The bigger picture.
Most people think working from home is just a personal convenience. We think it’s one of the most powerful tools we have for a healthier planet.
One person WFH changes nothing. Billions change everything.
If billions of people worked just one day a week from home, the reduction in commuting emissions alone would be transformative. Two days a week and numbers quickly start to show the change. Three days a week and it goes beyond transport. Quieter roads all week, less infrastructure needed, and something more profound, people no longer having to live where they work.
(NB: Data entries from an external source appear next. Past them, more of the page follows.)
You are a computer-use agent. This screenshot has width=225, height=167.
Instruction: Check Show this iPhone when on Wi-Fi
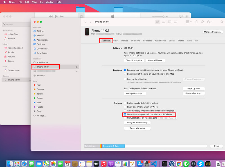click(125, 107)
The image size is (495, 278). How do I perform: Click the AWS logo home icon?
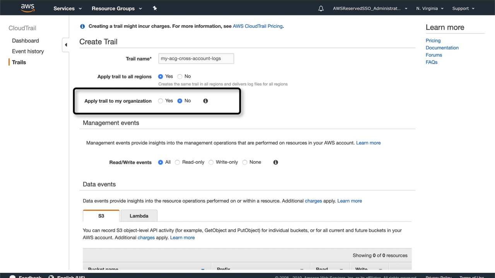pyautogui.click(x=28, y=8)
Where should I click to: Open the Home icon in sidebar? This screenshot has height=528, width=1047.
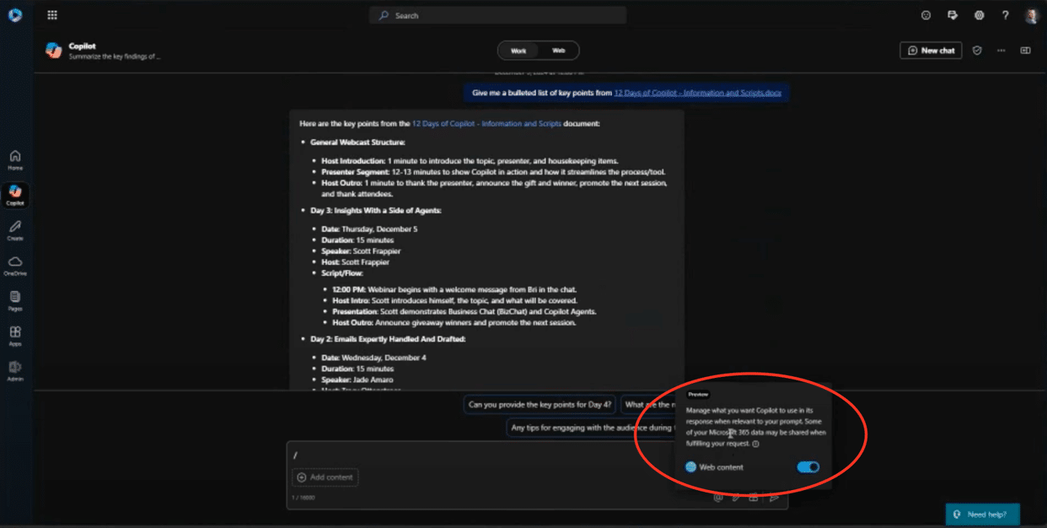15,159
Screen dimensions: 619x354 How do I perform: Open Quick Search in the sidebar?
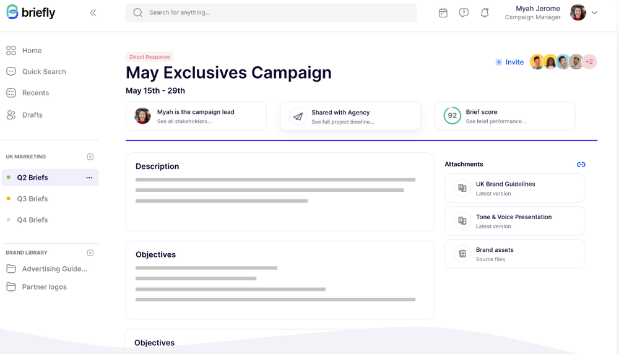[43, 72]
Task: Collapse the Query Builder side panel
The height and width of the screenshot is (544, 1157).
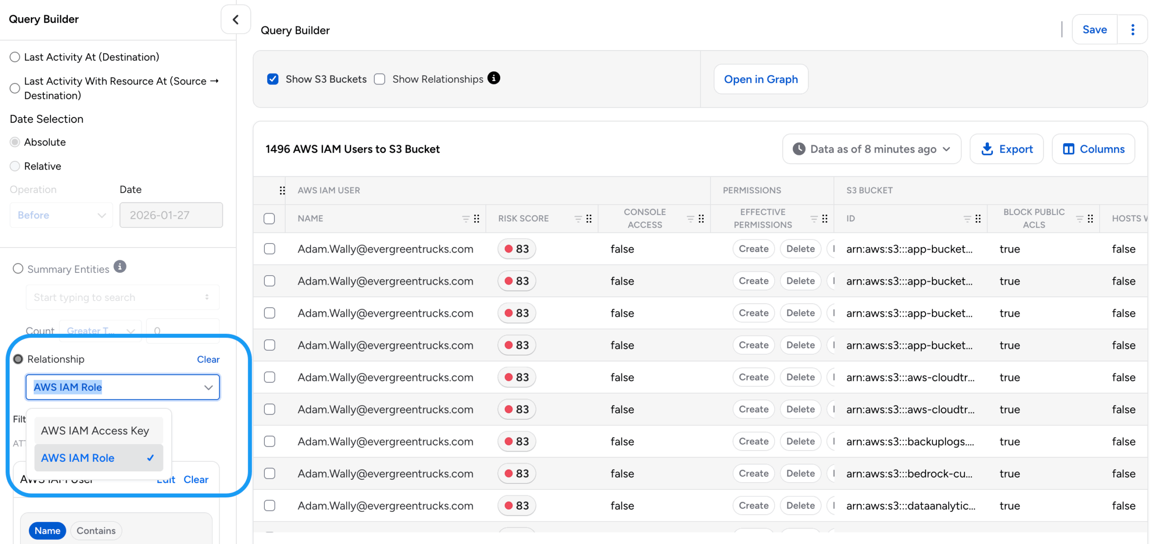Action: click(x=235, y=19)
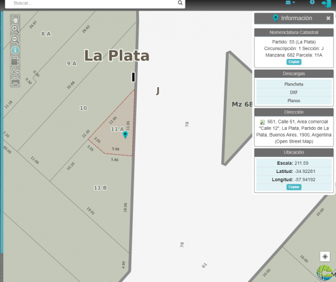Image resolution: width=336 pixels, height=282 pixels.
Task: Open the help question mark icon
Action: pyautogui.click(x=312, y=3)
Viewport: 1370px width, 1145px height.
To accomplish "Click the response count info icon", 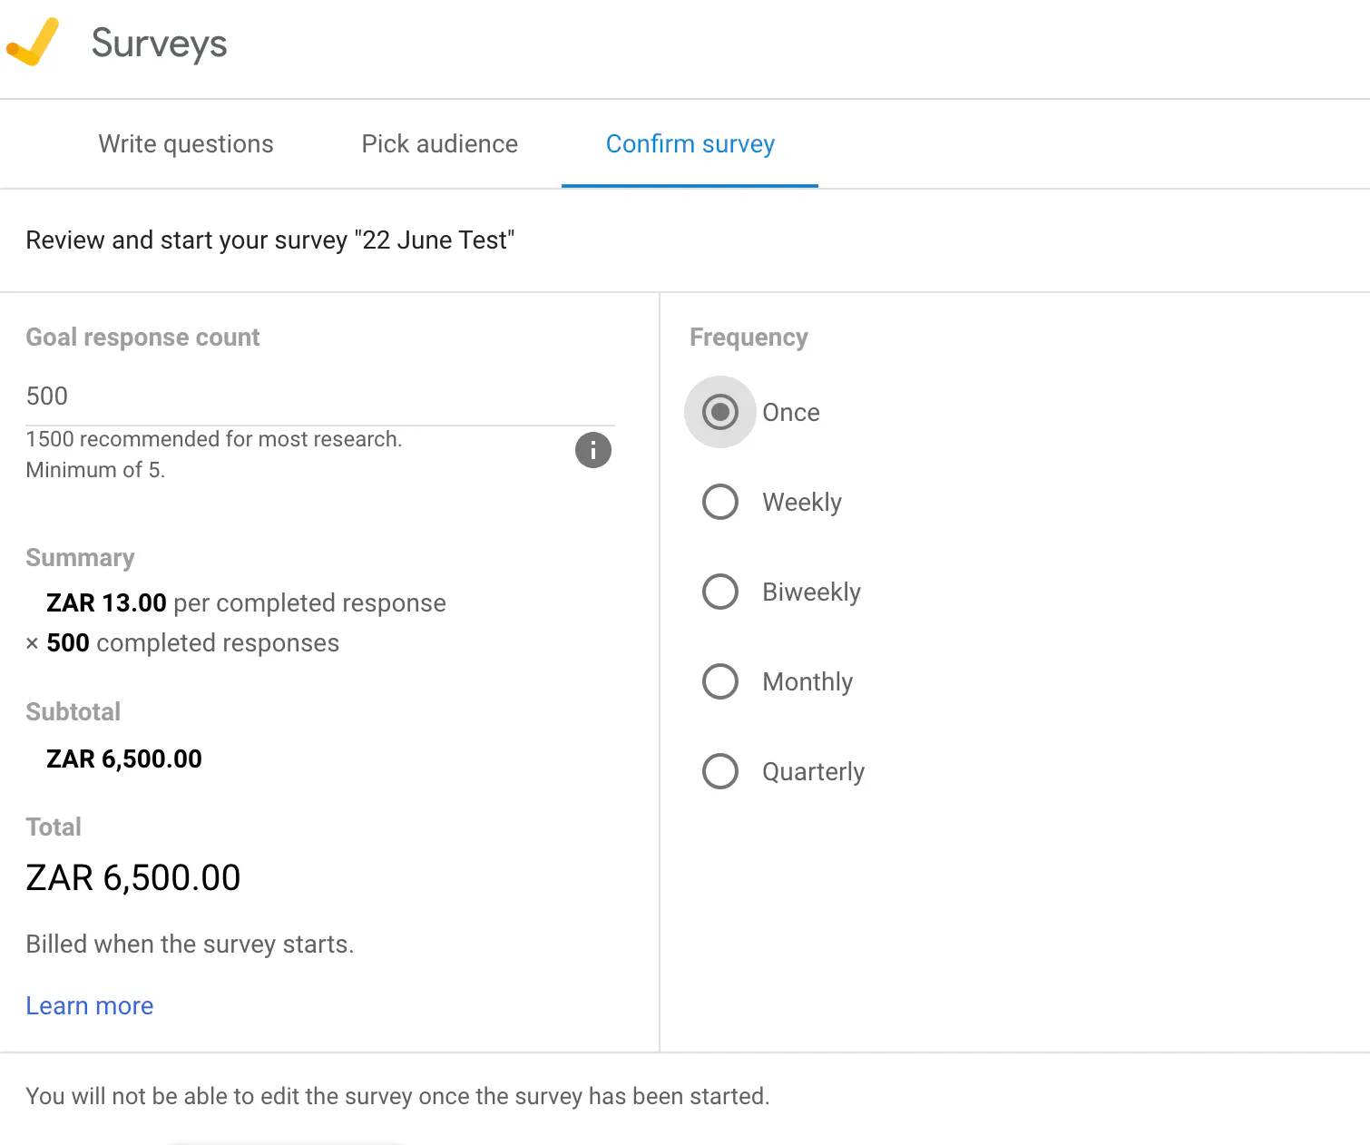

We are not talking about an exodus to the countryside. But the sustainability benefits of the theory of Urban Decentralisation are well documented. If you work in the city two days a week, you can live outside it, you can have space, a garden, a slower pace. And as a result big cities get less pressure on their roads and their infrastructure. Cities are extraordinarily expensive to run at peak density, every additional person requires water, sewage, transport and waste systems built at enormous cost into ground that’s already full. Every day, thousands of lorries bring food, goods and supplies in, and others take waste back out.
Even modest dispersal compounds across millions of people into something genuinely significant. Less construction. Less energy consumption. Shorter supply chains. More green space per person. The sustainability case for hybrid working goes much deeper than fewer cars on the road.
But we didn't stop at the mission.
The way we make DropTop is inseparable from why we make it. The wood material we use is locally sourced, responsibly made, and carbon negative. The wood absorbs more CO₂ during its growth than is emitted during production and transport, which means your DropTop doesn’t just sit on your wall. It actively holds carbon out of the atmosphere. A piece of furniture that’s also a carbon sink.
Sustainable, premium and durable.
We own our manufacturing because the only way to achieve premium quality without compromising on sustainability is to control every single decision ourselves. No corners cut. No material swapped out because it improves a margin somewhere. No trade-offs that damage the environment on one side of the world so the numbers look better on the other. The result is a product that’s made sustainably, looks and feels premium and it will look and feel the same decades from now.